Lila, in the 2014 novel Lila by Marilynne Robinson, is a destitute and abandoned child who begins to be cared for by a scrappy woman called Doll (who later dies) and ends up marrying the familiar Robinson figure, John Ames. Being a true believer in Christ, Robinson has made Ames an elderly Calvinist preacher, and it becomes palpable to faulty Lila that her Christian husband is a good man. Not so realistic, even so, is Ames’s wedding the unreligious girl since Christians are prohibited by the Bible (in I Cor. 7:39) from marrying non-Christians.

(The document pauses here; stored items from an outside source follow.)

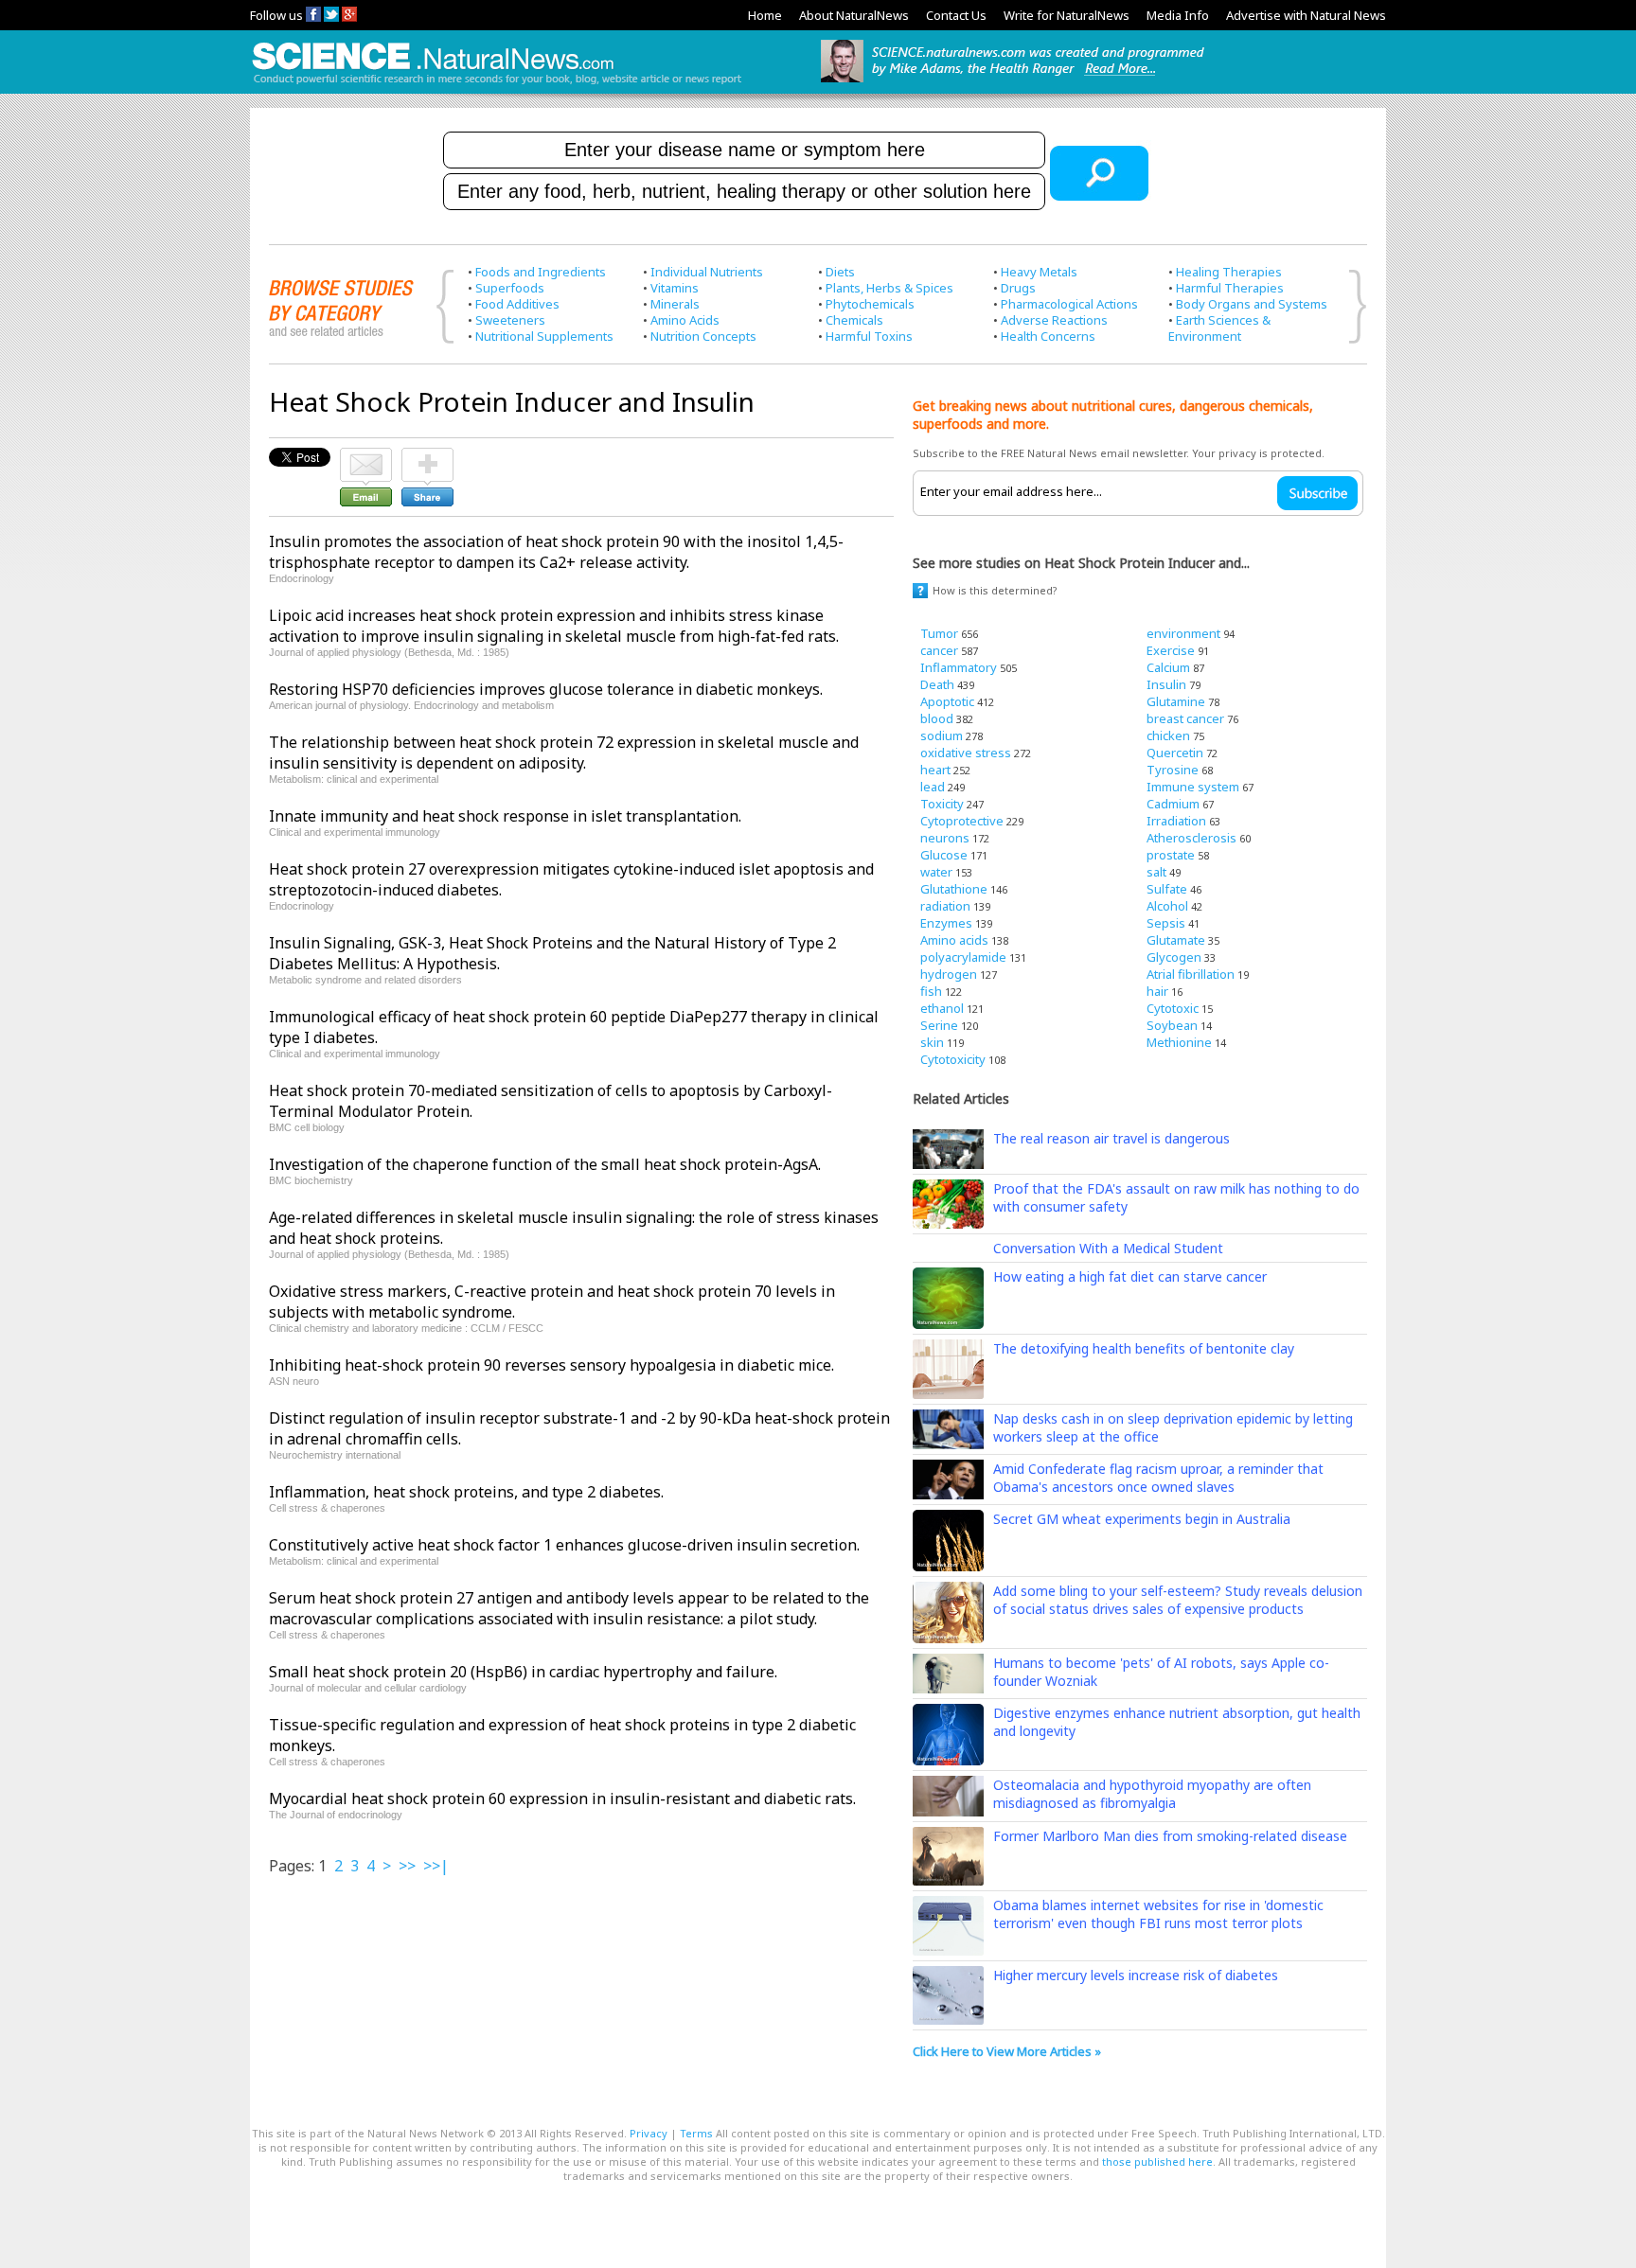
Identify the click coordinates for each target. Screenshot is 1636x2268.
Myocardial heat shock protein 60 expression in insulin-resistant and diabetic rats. (562, 1798)
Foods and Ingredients (540, 271)
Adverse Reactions (1054, 319)
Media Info (1178, 15)
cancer (939, 650)
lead (932, 786)
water (936, 871)
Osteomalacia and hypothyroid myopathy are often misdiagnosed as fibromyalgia (1152, 1794)
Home (765, 15)
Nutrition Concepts (703, 336)
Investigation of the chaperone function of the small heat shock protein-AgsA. (545, 1164)
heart (935, 769)
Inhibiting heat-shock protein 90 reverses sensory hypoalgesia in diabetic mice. (551, 1365)
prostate (1171, 854)
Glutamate (1176, 939)
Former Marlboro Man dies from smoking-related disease (1170, 1836)
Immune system (1193, 786)
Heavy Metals (1039, 271)
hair (1157, 991)
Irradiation (1176, 820)
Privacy (648, 2133)
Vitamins (674, 287)
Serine (939, 1025)
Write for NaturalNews (1066, 15)
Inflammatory (958, 667)
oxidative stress (965, 752)
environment (1183, 633)
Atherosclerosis (1191, 837)
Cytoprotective (962, 820)
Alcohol (1167, 905)
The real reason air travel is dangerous (1111, 1138)
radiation (945, 905)
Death (937, 684)
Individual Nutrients (706, 271)
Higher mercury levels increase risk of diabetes (1135, 1975)
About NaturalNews (854, 15)
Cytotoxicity (953, 1059)
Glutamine (1176, 701)
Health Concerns (1048, 336)
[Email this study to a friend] (366, 456)
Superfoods (509, 287)
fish (931, 991)
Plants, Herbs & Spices (889, 287)
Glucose (944, 854)
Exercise (1171, 650)
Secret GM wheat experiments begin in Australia (1141, 1519)
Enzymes (946, 922)
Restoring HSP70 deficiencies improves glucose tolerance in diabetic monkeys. (546, 689)
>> (407, 1865)
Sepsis (1166, 922)
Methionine (1179, 1042)
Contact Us (956, 15)
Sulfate (1167, 888)
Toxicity (942, 803)
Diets (840, 271)
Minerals (675, 303)
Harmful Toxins (869, 336)
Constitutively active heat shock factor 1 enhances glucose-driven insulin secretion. (564, 1544)
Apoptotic (947, 701)
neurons (944, 837)
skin (932, 1042)
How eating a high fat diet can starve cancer (1130, 1276)
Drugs (1018, 287)
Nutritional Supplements (544, 336)
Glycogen (1174, 957)
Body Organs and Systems (1251, 303)
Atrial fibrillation (1191, 974)
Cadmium (1173, 803)
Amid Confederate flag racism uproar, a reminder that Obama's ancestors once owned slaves (1158, 1478)
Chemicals (854, 319)
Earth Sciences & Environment (1219, 328)
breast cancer (1185, 718)
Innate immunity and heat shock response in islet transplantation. (505, 816)
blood (936, 718)
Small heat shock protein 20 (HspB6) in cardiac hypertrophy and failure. (523, 1671)
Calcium (1168, 667)
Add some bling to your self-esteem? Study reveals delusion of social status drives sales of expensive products (1177, 1600)
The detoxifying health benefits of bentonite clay (1143, 1348)
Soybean (1172, 1025)
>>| (436, 1865)
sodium (941, 735)
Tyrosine (1173, 769)
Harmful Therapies (1230, 287)
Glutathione (953, 888)
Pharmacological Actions (1069, 303)
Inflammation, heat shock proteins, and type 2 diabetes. (466, 1491)
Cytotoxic (1173, 1008)
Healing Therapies (1229, 271)
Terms (696, 2133)
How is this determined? (995, 590)
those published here (1157, 2161)
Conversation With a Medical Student (1108, 1248)
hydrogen (948, 974)
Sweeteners (510, 319)
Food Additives (517, 303)
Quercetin (1175, 752)
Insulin (1166, 684)
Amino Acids (685, 319)
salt (1156, 871)
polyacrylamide (963, 957)
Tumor (939, 633)
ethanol (942, 1008)
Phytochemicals (870, 303)
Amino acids (954, 939)
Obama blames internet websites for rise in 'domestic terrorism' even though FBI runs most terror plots (1158, 1914)
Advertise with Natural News (1306, 15)
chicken (1168, 735)
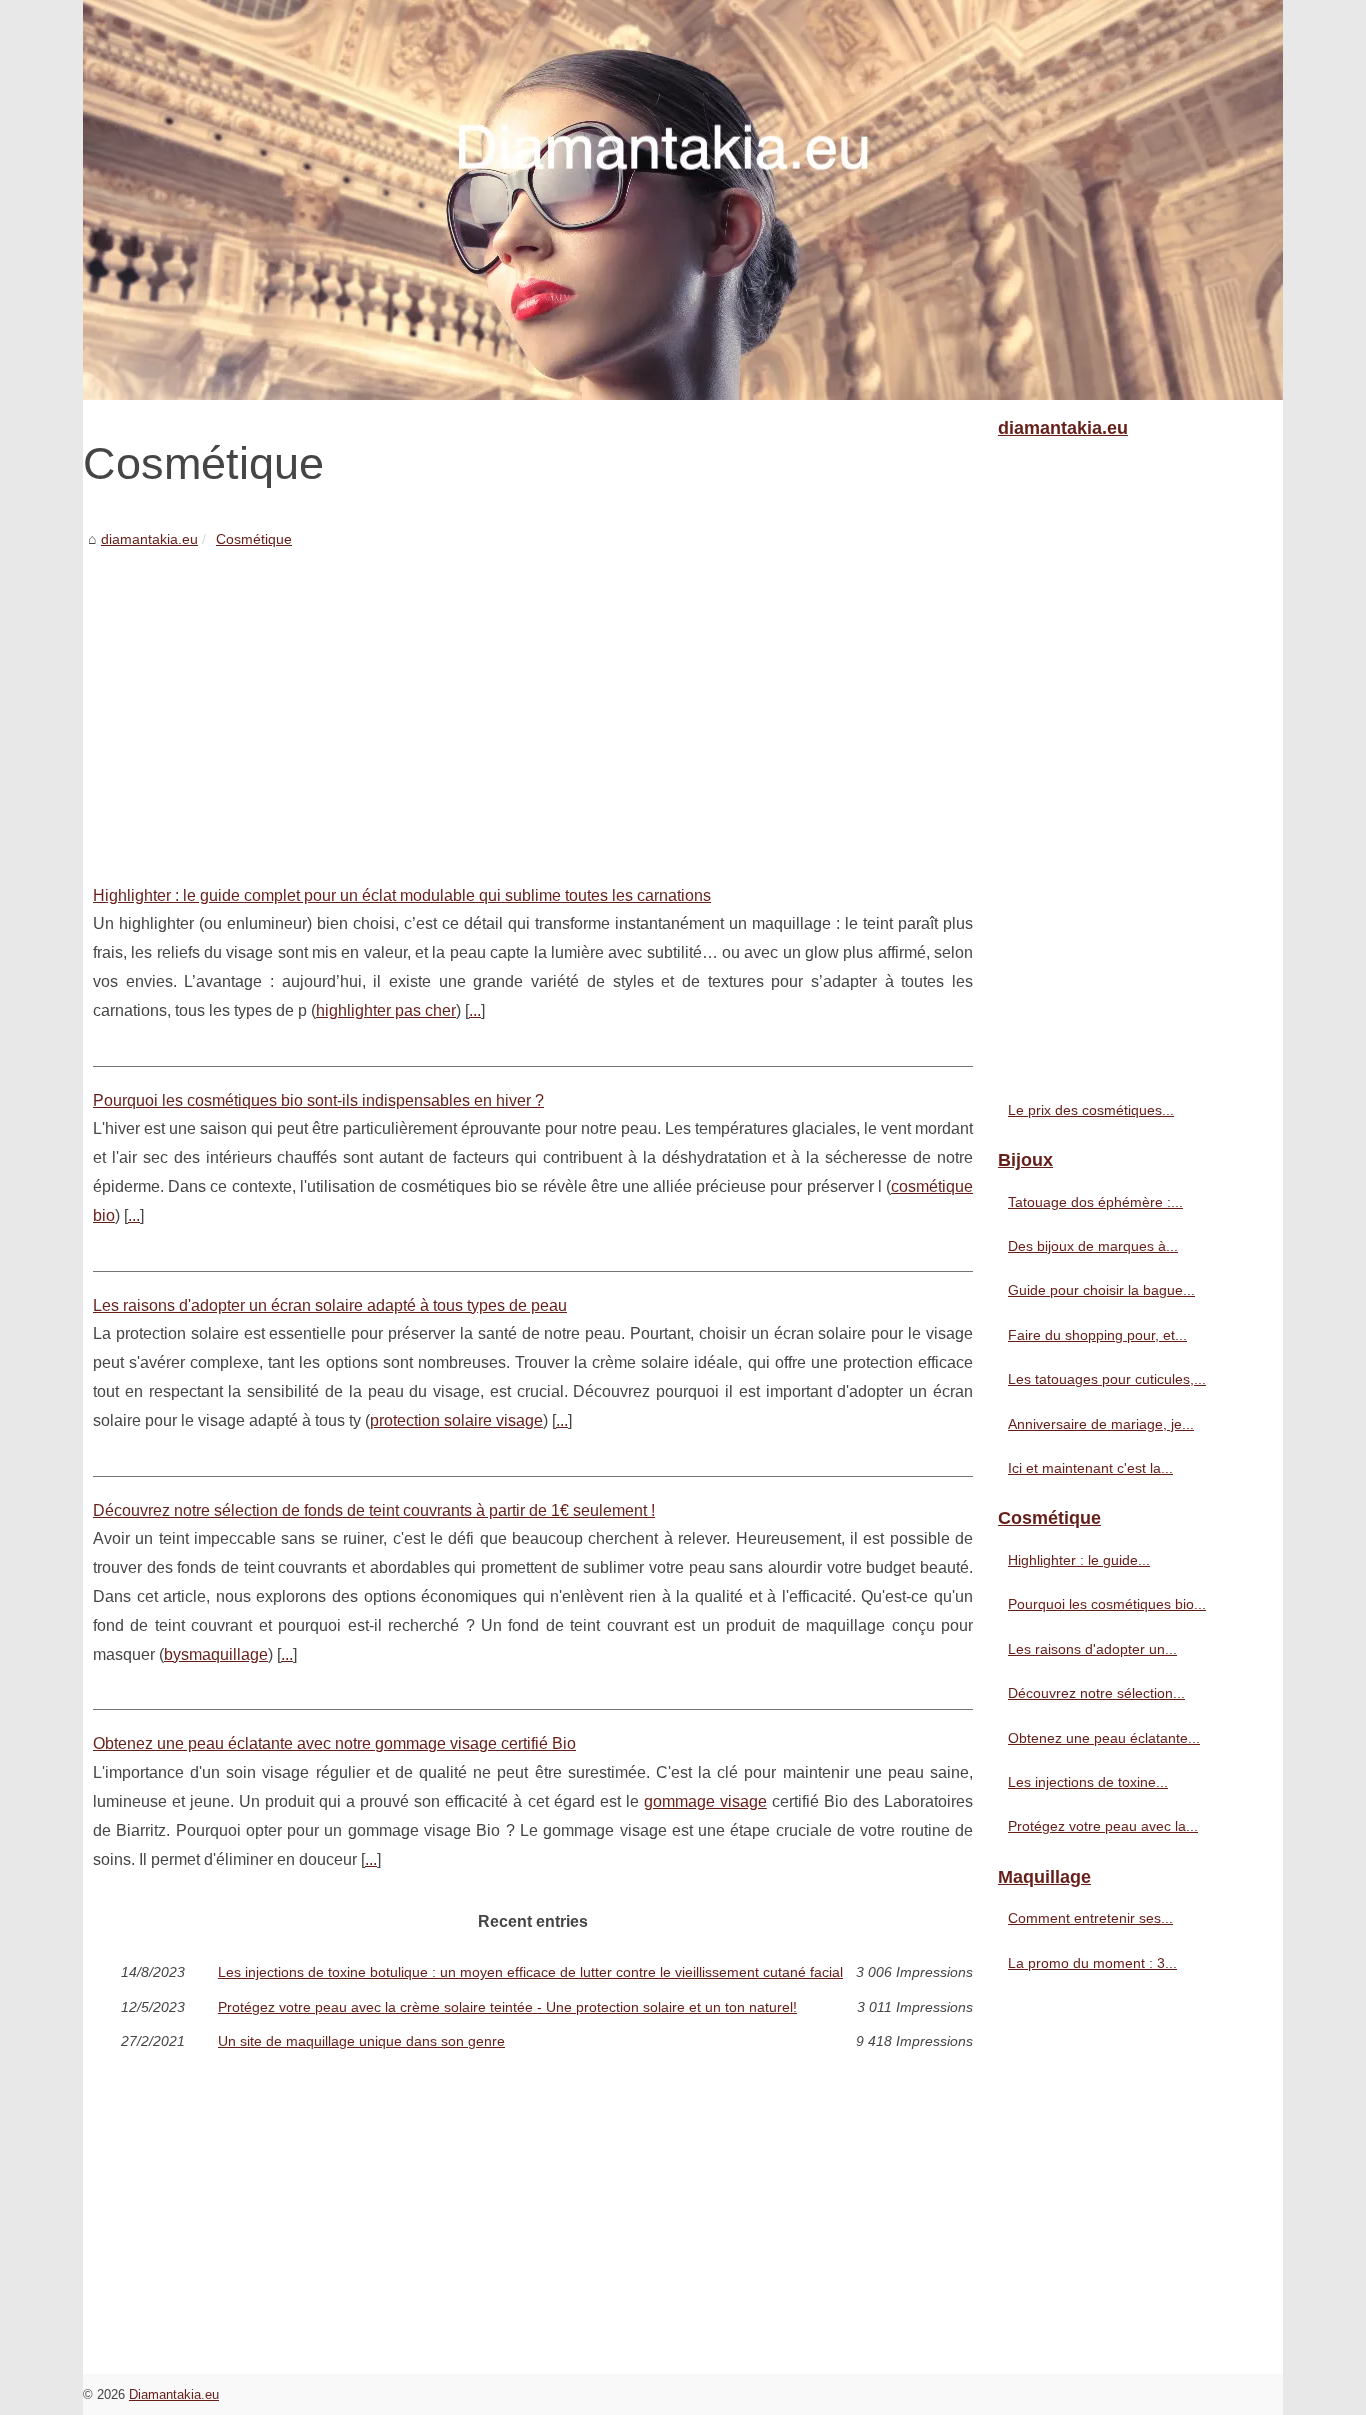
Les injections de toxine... (1088, 1782)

In any event, it does allow the preacher to ponder for Lila’s sake the “mystery of existence.” Ames can explain very little to her, to a wife who does not know, or understand, God. She gets baptized but also tries to wash the baptism off her. She casually declines to believe that the friends she had as a young girl deserve to go to hell, and, to be sure, the novel seems to convey that the doctrine of hell, or “hell,” is too much for humanity to process and handle. This includes Christians. . . Nevertheless, such a thing cannot negate the truth about a life of faith. Ames’s marriage is a “sorrow’ to him (he married a non-Christian) but his faith in the Savior isn’t. Significantly, marvelously, it is an enduring salvific faith which runs from Ezekiel to Calvin to this old man in 1930s-40s rural America.
I had to read Lila slowly, but found it very rewarding. It is a gentle novel whose concern for theology is surpassed only by a concern for character.